*ATIVIDADES*
**a.** Segundo o trecho sobre a fraude em carnes, qual frigorífico teria vendido carne estragada e transportado produtos fora da temperatura adequada?
**b.** Reproduza o trecho sobre a fraude em carnes desde "Os produtos" até "um processo administrativo.", incluindo este último.
**c.** Prossiga com o trecho sobre a fraude em carnes a partir do ponto em que ele termina.

*TRECHO APRESENTADO*
Além disso, a Peccin
utilizava notas fiscais falsas de produtos com SIF (Serviço de Inspeção
Federal) para a compra de carne estragada. Um laboratório responsável por
analisar as amostras de produtos alimentícios também estaria envolvido na
fraude.
Fraude em merenda
escolar
De acordo com os
investigadores, o frigorífico Souza Ramos estaria envolvido num esquema de
fraude, junto a outras duas empresas, no fornecimento de merenda escolar no
Estado do Paraná.
Os produtos
oferecidos estariam em desacordo com as exigências contratuais, como salsichas
contendo carne de frango quando deveriam ser compostas por carne de peru. O
caso está já estava sendo investigado e resultou na suspensão da entrega da
merenda escolar e na abertura de um processo administrativo.
Carne estragada
Outra empresa que
teria vendido carne estragada é o frigorífico Larissa. De acordo com as
investigações, a companhia também seria responsável por emitir notas fiscais
falsas e transportar produtos fora da temperatura adequada.
Para o delegado
Grillo, as irregularidades "causavam revolta". "Usar cabeça de
porco, animal morto de tempos, carne estragada… Tudo para fazer esse tipo de
produto, principalmente, salsicha, linguiça", disse durante entrevista
coletiva.
Confira a seguir um
diálogo entre o dono do frigorífico, Paulo Rogério Sposito, e um funcionário:
Funcionário:
"(...) Nós temos uma carga de barriga, mas aquela uma lá que tem que
trocar a etiqueta. Cê lembra?"
Paulo: "Ah, mas
e daí? Troca ué".
Funcionário:
"Sim, mas daí eu tenho que trocar ela no final de semana né... que o
rapazinho não tá aqui. porque ela tá vencida".
Paulo:
"Então...mas ela tá onde?"
Funcionário:
"Eu acho que tá lá no armazém lá de baixo"
Funcionário:
"Seu Paulo?"
Paulo:
"Oi".
Funcionário:
"Achamos umas paletas 127, que estão vencidas desde fevereiro. Manda
embora ou deixa na produção pra eles usar?"
Paulo: "Deixa
na produção pra eles usar (...)"

*LINHAS REGISTRADAS*
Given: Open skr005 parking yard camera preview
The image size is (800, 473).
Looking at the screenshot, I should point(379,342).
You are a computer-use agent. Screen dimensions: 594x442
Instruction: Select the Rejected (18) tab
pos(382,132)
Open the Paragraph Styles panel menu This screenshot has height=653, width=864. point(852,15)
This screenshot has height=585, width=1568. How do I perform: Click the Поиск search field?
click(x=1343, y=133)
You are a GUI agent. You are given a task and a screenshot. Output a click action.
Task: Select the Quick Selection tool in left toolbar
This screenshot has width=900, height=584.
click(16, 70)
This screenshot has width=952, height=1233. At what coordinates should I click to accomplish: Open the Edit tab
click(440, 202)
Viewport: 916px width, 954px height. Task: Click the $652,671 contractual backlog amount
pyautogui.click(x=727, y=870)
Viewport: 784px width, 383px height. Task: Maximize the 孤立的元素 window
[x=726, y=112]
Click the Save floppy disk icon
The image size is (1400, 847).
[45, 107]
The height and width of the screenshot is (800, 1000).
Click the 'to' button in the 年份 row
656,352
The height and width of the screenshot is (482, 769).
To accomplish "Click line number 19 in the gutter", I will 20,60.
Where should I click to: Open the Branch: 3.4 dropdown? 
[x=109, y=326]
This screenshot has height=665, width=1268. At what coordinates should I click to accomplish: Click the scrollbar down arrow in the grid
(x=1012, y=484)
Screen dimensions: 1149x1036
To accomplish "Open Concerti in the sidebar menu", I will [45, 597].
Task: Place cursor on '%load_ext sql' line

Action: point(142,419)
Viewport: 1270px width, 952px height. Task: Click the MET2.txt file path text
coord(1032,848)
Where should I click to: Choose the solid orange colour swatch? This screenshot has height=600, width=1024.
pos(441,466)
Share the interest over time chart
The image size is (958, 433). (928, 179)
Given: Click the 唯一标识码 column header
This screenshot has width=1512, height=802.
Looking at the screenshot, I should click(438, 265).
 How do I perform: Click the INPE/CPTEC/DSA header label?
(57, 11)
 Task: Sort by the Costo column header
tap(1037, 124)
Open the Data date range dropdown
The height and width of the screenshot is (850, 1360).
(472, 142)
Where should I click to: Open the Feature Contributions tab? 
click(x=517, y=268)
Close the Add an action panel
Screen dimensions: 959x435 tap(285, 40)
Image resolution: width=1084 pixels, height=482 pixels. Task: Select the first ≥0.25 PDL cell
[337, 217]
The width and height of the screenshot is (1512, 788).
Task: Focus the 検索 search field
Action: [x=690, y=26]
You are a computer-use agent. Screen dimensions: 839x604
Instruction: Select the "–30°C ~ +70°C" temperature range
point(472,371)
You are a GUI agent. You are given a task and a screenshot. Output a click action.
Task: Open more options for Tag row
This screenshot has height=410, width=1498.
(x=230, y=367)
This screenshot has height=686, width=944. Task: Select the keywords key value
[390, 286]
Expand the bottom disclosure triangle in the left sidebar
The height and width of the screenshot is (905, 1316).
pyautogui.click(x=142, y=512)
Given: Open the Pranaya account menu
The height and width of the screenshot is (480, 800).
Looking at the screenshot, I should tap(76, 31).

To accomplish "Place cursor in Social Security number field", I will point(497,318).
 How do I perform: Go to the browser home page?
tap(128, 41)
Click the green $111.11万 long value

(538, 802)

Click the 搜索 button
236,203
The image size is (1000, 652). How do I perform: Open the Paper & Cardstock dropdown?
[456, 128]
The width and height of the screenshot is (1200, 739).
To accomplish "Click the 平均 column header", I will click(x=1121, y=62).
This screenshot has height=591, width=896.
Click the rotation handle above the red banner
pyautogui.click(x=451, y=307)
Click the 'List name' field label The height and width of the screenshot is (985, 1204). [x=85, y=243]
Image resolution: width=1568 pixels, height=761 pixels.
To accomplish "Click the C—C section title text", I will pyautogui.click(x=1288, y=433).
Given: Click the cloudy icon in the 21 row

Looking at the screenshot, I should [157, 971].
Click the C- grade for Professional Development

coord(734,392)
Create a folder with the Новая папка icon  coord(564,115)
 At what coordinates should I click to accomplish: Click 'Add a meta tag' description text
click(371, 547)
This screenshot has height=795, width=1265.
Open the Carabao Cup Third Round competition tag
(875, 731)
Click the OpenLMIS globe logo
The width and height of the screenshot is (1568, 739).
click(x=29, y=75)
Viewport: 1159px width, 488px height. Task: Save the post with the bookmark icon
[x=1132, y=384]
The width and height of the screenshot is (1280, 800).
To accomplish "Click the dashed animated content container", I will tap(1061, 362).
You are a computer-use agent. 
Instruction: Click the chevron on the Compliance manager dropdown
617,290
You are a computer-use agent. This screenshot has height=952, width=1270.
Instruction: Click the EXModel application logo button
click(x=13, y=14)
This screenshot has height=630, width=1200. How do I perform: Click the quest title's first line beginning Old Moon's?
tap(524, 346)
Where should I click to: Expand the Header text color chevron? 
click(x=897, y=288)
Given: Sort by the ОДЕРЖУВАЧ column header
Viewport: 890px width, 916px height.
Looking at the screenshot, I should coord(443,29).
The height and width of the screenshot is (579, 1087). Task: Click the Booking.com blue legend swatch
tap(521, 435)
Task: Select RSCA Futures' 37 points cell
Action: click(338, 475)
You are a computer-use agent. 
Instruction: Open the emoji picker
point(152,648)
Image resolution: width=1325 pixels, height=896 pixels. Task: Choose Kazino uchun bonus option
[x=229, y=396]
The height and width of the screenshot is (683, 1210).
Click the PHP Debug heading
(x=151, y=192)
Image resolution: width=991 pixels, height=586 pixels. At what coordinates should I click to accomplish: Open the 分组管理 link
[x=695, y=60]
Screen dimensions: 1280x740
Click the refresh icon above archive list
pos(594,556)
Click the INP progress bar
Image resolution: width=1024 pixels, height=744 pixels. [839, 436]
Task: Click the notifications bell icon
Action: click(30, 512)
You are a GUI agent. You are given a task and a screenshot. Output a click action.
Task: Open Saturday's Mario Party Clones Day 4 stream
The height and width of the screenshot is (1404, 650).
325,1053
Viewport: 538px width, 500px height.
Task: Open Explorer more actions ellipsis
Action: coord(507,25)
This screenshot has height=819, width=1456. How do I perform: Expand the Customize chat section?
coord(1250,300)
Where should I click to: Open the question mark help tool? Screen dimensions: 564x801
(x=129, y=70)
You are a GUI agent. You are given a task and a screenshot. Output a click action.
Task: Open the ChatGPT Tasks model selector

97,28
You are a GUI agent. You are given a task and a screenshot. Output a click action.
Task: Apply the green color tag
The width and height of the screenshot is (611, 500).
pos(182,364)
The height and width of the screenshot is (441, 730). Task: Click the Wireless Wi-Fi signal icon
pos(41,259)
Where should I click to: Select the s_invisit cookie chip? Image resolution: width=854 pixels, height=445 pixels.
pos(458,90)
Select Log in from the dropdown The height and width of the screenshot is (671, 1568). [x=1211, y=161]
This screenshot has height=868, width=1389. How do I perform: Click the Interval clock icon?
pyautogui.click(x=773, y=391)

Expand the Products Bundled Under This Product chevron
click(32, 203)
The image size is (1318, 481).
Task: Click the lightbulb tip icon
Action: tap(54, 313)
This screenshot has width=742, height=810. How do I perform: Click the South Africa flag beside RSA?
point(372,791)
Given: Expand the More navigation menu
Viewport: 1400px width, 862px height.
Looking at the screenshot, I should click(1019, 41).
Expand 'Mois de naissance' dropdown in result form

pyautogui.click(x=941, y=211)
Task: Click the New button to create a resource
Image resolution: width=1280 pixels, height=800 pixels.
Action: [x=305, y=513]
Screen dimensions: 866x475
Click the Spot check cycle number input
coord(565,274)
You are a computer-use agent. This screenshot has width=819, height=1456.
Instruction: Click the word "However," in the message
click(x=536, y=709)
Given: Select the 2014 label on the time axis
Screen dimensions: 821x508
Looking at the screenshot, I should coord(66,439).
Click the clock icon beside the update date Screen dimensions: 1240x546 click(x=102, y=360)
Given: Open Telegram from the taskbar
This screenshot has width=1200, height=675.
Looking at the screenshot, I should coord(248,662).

*RESPOSTAS ESPERADAS*
**a.** O frigorífico Larissa.

**b.**
Os produtos
oferecidos estariam em desacordo com as exigências contratuais, como salsichas
contendo carne de frango quando deveriam ser compostas por carne de peru. O
caso está já estava sendo investigado e resultou na suspensão da entrega da
merenda escolar e na abertura de um processo administrativo.

**c.**
A reportagem tentou,
às 10h45, contato com o frigorífico Larissa, de Mauá (SP), mas foi informada
que só Paulo Rogério Sposito, dono da empresa, poderia falar. No entanto, ele
estava em reunião.
O UOL também ligou
para a Peccin Agro Industrial, mas um funcionário da portaria informou que não
havia ninguém disponível para prestar esclarecimentos.
Juiz diz que prática
é modus operandi
Referindo-se ao
grupo criminoso composto por proprietários e representantes de frigoríficos,
"incluindo grandes da indústria de alimentos, como Seara e BRF", o
juiz federal Marcos Josegrei da Silva, 14ª Vara da Justiça Federal de Curitiba,
afirmou que todos eles "têm como modus operandi a prática de
irregularidades nas empresas nas quais trabalham".
"Algumas que
foram observadas ao longo do tempo de investigação, com certas variações entre
os envolvidos (nem todos cometem todas as irregularidades adiante): reembalagem
de produtos vencidos; excesso de água; inobservância da temperatura adequada
das câmaras frigoríficas; assinaturas de certificados para exportação fora da
sede da empresa e do Mapa (Ministério da Agricultura, Pecuária e
Abastecimento), sem checagem in loco; venda de carne imprópria para o consumo
humano; uso de produtos cancerígenos em doses altas para ocultar as
características que impediriam o consumo pelo consumidor", resumiu.